She was closing in. Lacey held up her hands. "No, wait..."
"No waiting. Looks like a few of my friends had a party with you, now it's my turn. I'm gonna cut you, girl... cut you good!"
With that the blonde lunged forward with a vicious, face-high slash, and Lacey found her limbs responding on their own. She didn't need to remember the moves. Hour upon hour of practice had programmed them into her nervous system. Her right leg shot back and stiffened, her left knee bent, her hands darted forward, grabbing the blonde's knife arm at the wrist and elbow, pushing it aside, twisting it, using the woman's own weight and momentum against her to bring her down.
Her Vichy earring flashed near Lacey's face and sudden visions of similar earrings dangling over her while her three captors—
Rage detonated in Lacey. Gritting her teeth she gave an extra twist to the falling woman's arm and was rewarded by a scream of pain as bones ground together, ligaments and tendons stretched, snapped. The woman screamed again, louder. She'd be drawing a crowd soon. Lacey's hand flashed forward, landing a two-knuckle punch on her larynx. With a crunch of cartilage the screaming cut off, replaced by strangled noises as the blonde began to kick and writhe, clutching at her throat with her still-functioning left hand.
Lacey picked up the knife from the grass and stepped back, looking around. Was anyone else coming after her? She and the blonde were alone in the shadows. She watched her struggles, waiting for them to run their course.

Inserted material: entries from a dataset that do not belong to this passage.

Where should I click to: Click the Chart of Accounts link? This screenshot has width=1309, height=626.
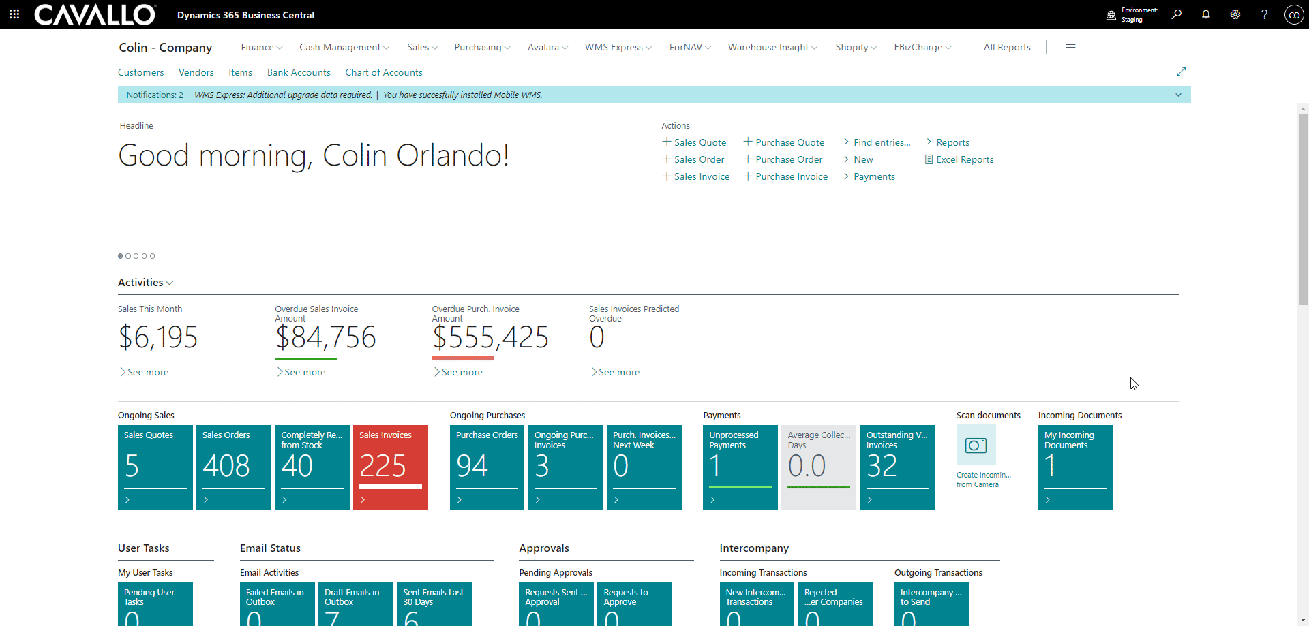[x=383, y=72]
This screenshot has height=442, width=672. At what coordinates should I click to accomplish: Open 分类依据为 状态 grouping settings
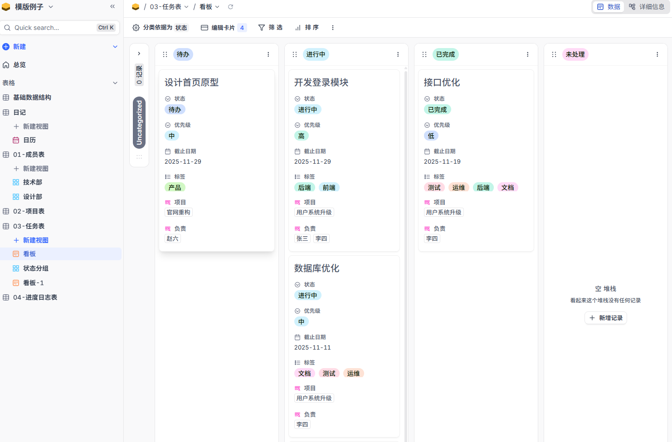pyautogui.click(x=160, y=28)
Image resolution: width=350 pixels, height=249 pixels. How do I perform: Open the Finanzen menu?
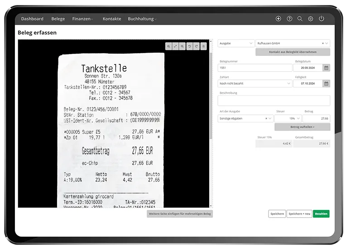click(x=83, y=19)
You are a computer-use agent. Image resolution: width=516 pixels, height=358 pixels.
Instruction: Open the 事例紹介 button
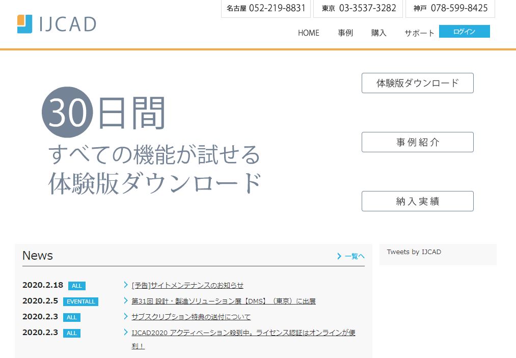pos(417,142)
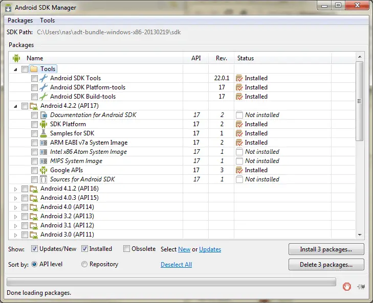Screen dimensions: 373x303
Task: Click the braces icon beside Sources for Android SDK
Action: [x=43, y=179]
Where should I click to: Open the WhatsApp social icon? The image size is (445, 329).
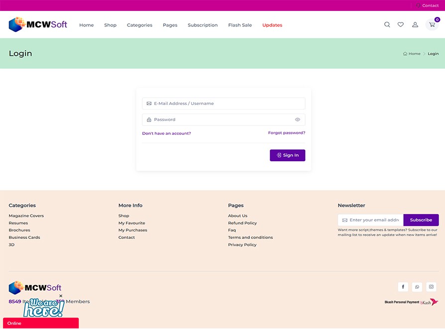coord(417,287)
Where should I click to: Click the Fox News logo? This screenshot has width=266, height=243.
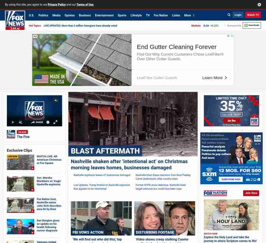pyautogui.click(x=15, y=20)
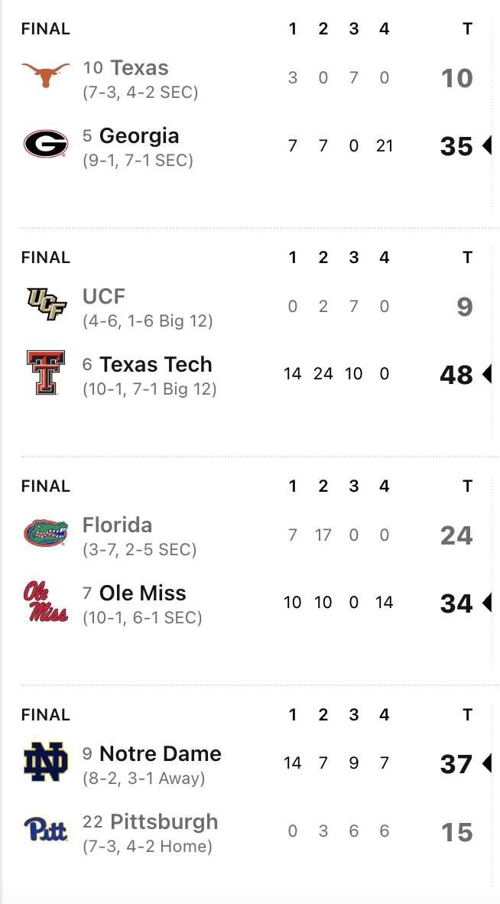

"So," Lacey said. "You were gonna cut me, huh? Cut me good. I don't think so."
She checked the knife blade: tanto shaped with the front half of the cutting edge beveled and the rear half saw-toothed. Wicked. If Ms. Vichy had had her way, this blade would be jutting from Lacey's chest about now.
The choking sounds faded, the kicking and writhing ebbed to twisting and twitching. With a final spasm the hand clutching at her throat fell away and she lay limp and still.
Lacey waited another minute, then dropped to her knees beside the dead woman. Mastering her revulsion, she began unbuttoning her cutaway top . . .
CAROLE . . .
Sister Carole trudged through the inky blackness along the street, hugging the curb, hurrying through the moonlit sections between the shadows of the trees, towing her red wagon behind her. She'd loaded it with her Bible, her rosary, her holy water, the blasting caps, her few remaining bombs, and other essentials.
<You're looking for ANOTHER place? And I suppose you'll be starting up this same awful sinfulness again, won't you?>
"I suppose I will," Sister Carole said aloud to the night.
"Hello?" said a woman's voice from the darkness ahead. "Is someone there?"
Carole froze, her hand darting into the pants pocket of her warm-up, finding the electric switch, flipping the cover, placing her thumb on the button. Wires ran from the button through a hole in the pocket to the battery and the cylindrical charge taped to her upper abdomen.
God forgive her, but she would not be taken alive.
She held her silence, barely breathing, waiting. She sensed movement in the shadows ahead, and then a young woman stepped into a moonlight-dappled section of the sidewalk. She held an automatic pistol in each hand.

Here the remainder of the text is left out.